#### WORK TO COMPLETE
Copy the entries from the line containing "The height and width of the screenshot is (600, 800)." through the line containing "Action: coord(633,56)", swapping "ingredients list note" for "recipe card" and leaving everything else unchanged.

# start of EXERCISE MATERIALS

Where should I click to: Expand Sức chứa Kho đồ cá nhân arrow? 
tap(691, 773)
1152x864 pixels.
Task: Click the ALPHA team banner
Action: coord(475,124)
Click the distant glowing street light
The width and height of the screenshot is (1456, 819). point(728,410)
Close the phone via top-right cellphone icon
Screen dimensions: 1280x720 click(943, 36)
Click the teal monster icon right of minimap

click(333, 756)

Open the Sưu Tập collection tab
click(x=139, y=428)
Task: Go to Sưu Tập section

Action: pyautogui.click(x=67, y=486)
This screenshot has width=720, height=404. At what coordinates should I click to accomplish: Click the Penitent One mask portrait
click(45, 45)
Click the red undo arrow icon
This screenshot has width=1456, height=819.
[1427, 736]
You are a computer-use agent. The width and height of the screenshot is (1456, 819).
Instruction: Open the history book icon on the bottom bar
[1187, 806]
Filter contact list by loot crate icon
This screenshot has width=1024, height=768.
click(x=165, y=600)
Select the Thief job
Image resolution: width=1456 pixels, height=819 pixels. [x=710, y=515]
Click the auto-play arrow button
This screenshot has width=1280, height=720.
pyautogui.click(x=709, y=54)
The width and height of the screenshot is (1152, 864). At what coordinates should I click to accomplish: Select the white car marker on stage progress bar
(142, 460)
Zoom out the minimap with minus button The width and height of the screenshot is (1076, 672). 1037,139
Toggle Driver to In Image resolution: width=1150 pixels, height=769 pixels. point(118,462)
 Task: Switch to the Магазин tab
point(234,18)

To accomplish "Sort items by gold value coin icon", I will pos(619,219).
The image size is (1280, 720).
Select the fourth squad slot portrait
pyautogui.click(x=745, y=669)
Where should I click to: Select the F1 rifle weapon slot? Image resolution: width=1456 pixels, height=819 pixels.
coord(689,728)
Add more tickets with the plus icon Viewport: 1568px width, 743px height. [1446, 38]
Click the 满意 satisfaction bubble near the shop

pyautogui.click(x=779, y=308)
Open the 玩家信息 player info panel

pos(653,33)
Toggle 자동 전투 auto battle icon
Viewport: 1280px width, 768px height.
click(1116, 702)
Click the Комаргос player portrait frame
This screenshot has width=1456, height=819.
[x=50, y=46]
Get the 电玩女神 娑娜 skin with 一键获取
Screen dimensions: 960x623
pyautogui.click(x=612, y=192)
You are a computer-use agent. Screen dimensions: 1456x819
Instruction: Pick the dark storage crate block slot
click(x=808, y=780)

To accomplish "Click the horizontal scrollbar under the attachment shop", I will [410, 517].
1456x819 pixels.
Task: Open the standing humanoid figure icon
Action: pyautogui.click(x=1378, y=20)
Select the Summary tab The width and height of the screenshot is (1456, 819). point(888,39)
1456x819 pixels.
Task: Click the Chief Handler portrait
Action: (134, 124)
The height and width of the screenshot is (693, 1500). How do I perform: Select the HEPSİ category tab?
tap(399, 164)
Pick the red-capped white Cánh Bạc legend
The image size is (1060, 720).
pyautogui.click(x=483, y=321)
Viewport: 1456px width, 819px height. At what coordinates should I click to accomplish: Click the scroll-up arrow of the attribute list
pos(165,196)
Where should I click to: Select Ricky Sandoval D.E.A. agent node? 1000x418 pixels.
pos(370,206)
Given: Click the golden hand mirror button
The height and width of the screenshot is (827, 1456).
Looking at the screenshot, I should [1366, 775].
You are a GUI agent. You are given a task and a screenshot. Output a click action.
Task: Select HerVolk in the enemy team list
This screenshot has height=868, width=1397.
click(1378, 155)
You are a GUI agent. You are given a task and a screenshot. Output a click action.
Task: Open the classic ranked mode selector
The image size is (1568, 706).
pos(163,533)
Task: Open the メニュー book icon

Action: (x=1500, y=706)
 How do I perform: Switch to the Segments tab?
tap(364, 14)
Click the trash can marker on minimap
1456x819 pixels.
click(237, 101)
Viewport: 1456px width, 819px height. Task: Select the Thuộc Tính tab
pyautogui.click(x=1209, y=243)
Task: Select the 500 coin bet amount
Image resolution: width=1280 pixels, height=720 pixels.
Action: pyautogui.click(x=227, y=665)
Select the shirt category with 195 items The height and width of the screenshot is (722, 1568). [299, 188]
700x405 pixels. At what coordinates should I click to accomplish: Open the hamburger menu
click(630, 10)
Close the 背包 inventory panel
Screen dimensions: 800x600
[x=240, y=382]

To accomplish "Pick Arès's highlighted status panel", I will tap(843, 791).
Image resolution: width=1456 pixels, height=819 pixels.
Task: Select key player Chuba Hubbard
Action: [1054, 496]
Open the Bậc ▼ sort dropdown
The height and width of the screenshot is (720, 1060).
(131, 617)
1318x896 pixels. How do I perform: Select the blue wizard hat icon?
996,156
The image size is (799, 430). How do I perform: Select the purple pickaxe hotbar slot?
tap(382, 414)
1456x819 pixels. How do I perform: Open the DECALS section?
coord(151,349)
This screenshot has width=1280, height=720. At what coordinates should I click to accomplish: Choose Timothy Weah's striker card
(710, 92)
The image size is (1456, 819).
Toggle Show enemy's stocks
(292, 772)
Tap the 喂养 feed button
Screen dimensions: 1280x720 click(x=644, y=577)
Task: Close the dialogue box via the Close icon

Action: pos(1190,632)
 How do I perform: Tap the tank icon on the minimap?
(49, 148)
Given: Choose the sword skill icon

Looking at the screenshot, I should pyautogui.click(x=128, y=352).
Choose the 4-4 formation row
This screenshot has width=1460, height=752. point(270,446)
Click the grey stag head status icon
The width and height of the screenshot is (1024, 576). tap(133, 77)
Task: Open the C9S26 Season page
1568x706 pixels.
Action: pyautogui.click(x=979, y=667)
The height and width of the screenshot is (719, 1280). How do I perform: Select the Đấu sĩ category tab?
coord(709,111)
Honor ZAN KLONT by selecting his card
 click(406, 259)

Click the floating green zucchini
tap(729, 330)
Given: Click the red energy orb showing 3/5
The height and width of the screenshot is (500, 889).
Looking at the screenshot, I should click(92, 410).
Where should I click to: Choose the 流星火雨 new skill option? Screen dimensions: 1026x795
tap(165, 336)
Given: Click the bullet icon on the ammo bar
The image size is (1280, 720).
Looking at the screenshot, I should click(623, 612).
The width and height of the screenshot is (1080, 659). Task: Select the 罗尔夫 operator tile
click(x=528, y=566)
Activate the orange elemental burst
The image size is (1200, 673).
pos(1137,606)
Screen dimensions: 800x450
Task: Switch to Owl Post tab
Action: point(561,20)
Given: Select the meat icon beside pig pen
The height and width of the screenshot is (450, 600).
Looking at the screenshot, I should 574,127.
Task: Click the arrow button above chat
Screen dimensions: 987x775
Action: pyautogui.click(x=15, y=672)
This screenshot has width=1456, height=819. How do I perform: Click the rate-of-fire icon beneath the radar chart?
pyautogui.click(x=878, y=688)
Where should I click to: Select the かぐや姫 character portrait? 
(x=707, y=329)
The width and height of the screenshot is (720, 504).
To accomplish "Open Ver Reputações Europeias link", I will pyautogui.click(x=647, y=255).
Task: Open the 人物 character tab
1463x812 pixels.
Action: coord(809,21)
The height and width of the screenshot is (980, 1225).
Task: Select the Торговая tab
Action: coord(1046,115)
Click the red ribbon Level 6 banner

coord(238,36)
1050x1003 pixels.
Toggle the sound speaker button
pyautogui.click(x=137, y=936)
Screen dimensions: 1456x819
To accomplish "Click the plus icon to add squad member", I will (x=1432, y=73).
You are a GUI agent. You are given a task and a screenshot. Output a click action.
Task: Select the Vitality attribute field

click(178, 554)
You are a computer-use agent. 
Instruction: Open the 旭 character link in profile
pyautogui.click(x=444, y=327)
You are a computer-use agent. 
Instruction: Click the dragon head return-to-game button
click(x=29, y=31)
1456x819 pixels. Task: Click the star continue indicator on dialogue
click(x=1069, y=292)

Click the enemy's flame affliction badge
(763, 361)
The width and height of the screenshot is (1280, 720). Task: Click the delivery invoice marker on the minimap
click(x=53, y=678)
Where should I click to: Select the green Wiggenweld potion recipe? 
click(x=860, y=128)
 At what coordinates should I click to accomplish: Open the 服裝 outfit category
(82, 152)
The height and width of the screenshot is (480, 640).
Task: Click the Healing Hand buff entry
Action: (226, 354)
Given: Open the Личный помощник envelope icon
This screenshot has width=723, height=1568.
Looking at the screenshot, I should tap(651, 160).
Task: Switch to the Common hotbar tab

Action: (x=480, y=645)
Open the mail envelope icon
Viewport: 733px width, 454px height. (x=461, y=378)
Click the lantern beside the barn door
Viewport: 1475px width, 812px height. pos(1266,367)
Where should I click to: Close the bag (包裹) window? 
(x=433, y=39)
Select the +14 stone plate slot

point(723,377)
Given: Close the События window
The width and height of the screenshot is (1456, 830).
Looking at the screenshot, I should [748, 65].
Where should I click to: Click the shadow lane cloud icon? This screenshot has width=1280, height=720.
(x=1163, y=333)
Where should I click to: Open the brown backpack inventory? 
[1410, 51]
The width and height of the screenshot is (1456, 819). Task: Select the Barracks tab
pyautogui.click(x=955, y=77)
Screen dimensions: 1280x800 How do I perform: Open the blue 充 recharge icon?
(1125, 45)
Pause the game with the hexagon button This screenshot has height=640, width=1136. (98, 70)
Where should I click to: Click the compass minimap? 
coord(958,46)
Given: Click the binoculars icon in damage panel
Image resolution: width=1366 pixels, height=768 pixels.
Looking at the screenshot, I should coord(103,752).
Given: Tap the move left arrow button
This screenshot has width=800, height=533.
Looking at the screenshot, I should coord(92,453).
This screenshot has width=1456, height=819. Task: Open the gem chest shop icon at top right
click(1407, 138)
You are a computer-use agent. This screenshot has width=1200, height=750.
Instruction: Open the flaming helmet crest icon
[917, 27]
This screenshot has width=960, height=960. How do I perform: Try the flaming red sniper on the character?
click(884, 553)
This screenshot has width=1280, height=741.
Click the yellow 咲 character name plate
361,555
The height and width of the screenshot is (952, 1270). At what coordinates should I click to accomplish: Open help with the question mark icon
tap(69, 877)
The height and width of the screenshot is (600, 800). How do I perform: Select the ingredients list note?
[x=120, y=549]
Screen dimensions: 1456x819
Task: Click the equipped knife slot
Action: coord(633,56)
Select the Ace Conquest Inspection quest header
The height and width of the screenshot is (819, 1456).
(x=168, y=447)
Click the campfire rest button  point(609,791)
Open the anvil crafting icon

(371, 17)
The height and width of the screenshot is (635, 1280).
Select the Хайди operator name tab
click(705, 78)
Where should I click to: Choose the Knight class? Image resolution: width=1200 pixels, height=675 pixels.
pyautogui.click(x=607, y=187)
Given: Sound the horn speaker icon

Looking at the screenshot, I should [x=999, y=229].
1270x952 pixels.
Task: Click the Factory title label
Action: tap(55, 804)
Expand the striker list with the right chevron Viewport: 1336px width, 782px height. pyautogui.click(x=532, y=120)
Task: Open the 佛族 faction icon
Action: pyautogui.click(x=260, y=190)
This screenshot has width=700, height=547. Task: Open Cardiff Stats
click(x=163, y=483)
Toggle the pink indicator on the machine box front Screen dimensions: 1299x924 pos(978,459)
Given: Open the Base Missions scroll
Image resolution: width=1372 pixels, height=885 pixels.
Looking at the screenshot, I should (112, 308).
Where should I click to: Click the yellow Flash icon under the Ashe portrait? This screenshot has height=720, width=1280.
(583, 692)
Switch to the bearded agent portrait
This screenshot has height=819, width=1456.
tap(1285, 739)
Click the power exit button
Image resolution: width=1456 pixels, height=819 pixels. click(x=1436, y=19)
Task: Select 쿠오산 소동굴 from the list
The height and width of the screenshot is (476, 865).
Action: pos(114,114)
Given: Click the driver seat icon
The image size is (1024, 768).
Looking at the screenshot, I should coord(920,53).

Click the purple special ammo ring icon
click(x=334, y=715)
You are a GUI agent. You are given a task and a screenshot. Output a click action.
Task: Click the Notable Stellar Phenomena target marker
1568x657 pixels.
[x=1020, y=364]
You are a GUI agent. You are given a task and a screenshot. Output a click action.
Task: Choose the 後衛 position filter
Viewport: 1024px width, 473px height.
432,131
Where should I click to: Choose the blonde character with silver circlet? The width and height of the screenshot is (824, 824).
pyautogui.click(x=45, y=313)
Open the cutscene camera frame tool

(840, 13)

# end of EXERCISE MATERIALS

#### SOLUTION TO THIS EXERCISE
The height and width of the screenshot is (600, 800). How do I perform: Select the recipe card?
[x=120, y=549]
Screen dimensions: 1456x819
Task: Click the equipped knife slot
Action: coord(633,56)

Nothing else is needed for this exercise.